Could you please output only the lines from the one holding "Open the 2019 октябрь 07.10 page" through the end of the listing below, exactly as written and without pictures?
BEGIN Data to process
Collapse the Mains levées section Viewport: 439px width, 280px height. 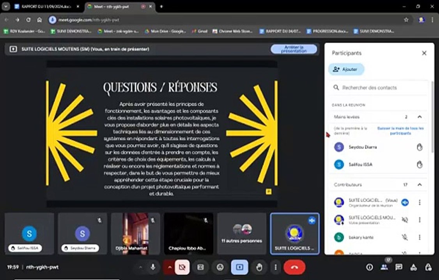[x=420, y=117]
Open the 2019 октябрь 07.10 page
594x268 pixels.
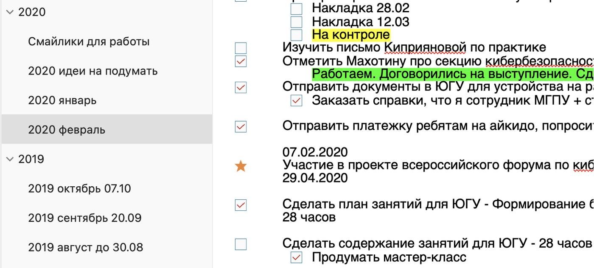79,189
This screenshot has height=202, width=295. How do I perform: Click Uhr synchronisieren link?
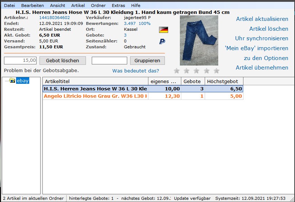tap(261, 38)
END Data to process
= Solution =
Open the 2019 октябрь 07.10 page
594x268 pixels.
79,189
This screenshot has height=202, width=295. How do I perform: Click Uhr synchronisieren link?
tap(261, 38)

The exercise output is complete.